Ya oigo rezongar a Chuky, el muñeco diabólico que vive dentro de mí (pues, como ya he explicado alguna vez, no es verdad eso de que todos tenemos dentro un niño al que tenemos que cuidar: lo que tenemos dentro es un muñeco diabólico; el mío se llama Chuky, viste levita y plastrón, a veces se cubre con una chistera abollada, y de cara se parece mucho al político Juan Carlos Monedero). Masculla Chuky que es una frivolidad intelectual típicamente postmoderna poner al mismo nivel acontecimientos políticos que modelaron para bien o para mal la vida de millones de seres humanos con una película de ciencia ficción, aunque fuese ciertamente entretenida y a lo mejor incluso una obra maestra del arte evasivo.

Pero yo le respondo que, como esos izquierdistas de restaurante de cinco tenedores y masía en el Ampurdán que cuando les reprochas la incoherencia entre la rebeldía que predican y el pantuflismo en que viven responden "yo asumo mis contradicciones" y se quedan tan anchos, entiendo bien la tragedia de Praga y la comedia de París y el crimen de Los Ángeles y sus radiaciones hacia el porvenir, cuyo calor tóxico todavía podemos sentir, medio siglo después; pero lo que yo visito con periodicidad redundante es la película de Kubrick. En esa ficción futurista encuentro más sentido y belleza que en aquellas tragedias contemporáneas. No soy el único, a juzgar por el éxito internacional de la exposición de fetiches y memorabilia del cineasta que ahora ha llegado al CCCB. Y entre tantas escenas memorables la que más revisito en el teatro de mi mente y en la pantalla de mi ordenador es la larga secuencia de la vida a bordo de la nave Discovery donde viajan los astronautas Frank Poole y Dave Bowman, representantes de un tipo futuro de hombre técnico, capaz de afrontar situaciones de máximo estrés con impavidez, con autocontrol estatuario, sólo traicionando la tensión que padece por el ruido de su respiración un poco agitada dentro de la escafandra, en la soledad del silencio sideral.

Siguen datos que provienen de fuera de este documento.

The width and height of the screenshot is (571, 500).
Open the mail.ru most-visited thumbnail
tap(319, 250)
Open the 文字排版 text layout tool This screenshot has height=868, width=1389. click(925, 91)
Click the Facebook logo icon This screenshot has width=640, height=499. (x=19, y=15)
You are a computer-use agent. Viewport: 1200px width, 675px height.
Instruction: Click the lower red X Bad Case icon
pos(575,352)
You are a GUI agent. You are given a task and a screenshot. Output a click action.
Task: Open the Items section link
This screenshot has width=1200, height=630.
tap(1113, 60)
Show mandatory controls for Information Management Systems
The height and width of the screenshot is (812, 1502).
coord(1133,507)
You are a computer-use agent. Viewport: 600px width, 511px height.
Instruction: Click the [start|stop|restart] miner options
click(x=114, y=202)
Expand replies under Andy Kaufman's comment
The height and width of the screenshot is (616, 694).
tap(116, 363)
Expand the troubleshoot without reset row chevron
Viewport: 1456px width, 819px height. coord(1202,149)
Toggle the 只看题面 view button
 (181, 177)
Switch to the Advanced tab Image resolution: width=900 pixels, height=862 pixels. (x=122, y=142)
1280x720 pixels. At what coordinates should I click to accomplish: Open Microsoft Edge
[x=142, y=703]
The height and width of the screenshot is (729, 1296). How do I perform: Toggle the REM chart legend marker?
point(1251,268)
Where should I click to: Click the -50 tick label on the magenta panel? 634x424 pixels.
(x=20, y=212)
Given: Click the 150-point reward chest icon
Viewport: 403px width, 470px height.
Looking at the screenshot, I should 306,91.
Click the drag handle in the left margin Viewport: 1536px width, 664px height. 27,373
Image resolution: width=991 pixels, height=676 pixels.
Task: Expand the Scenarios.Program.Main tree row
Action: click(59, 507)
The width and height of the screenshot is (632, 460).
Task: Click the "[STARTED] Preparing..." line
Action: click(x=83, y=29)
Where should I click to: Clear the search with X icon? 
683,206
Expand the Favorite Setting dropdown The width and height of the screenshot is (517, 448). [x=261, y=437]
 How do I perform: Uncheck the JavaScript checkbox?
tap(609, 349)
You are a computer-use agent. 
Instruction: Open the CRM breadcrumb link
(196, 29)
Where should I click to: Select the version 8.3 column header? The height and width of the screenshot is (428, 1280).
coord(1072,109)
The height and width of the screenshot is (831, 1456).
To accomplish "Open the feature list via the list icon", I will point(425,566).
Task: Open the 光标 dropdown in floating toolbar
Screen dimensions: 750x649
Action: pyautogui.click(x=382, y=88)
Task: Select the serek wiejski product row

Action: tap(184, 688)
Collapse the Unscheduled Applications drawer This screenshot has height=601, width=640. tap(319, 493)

Muchos, creo, recordamos a Bowman, en su pequeña cápsula esférica suspendida en el vacío frente a la nave Discovery, tratando de que le obedezca HAL 9000, el superordenador rebelde que ha asesinado a los demás astronautas y se ha hecho dueño absoluto de la nave; por la piel del rostro de Bowman se proyectan los dígitos y luces de los mecanismos de a bordo. Tiene el ceño fruncido, los claros ojos desorbitados, las aletas de la nariz tiemblan un poco, también los labios, toda su inteligencia concentrada en pensar la siguiente frase antes de formularla, de entender lo que está pasando, de encontrar una solución.

--HAL, abre las compuertas del puerto de las cápsulas... HAL, ¿me escuchas?... HAL, ¿me estás leyendo? ¿Me lees lo que te ordeno?... ¿Me lees, HAL?... ¿Me estás leyendo?... ¿Me estás leyendo?... ¿Oyes lo que te ordeno, HAL?

Todas estas preguntas punteadas por la imagen de la cápsula frente a la nave, ambas suspendidas en el silencio sobrecogedor del invierno espacial, hasta que por fin el ordenador se digna a responder en su tono monótono, educado, desprovisto de emoción:

--Afirmativo, Dave, te estoy leyendo.

--Pues abre las compuertas del puerto de las cápsulas.

--Lo siento, Dave. No puedo hacerlo.

--¿Qué problema hay?

 --Creo que sabes tan bien como yo qué problema hay.

[...]

--HAL, no voy a discutir más contigo. ¡Abre las puertas!

--Dave, esta conversación ya no tiene ningún sentido. Adiós.

Todo el suspense está en las pausas y las repeticiones. Poesía rítmica.

Recordará el lector que Bowman no se resigna a los designios letales del superordenador y que recurrirá a todos su recursos físicos y mentales para superar una situación tan pero que tan apurada y demostrar --es cuestión de vida o muerte-- que la inteligencia del hombre está aún por encima de la inteligencia artificial.

Qué película. Cuántos detalles fantásticos. Qué bien debieron de pasárselo Clarke y Kubrick durante los largos meses en que estuvieron cotejando ideas, puliendo cuidadosamente el guión de su obra maestra. Aquello sí que fue una relación simbiótica maravillosamente creativa, y no lo mío con Chuky.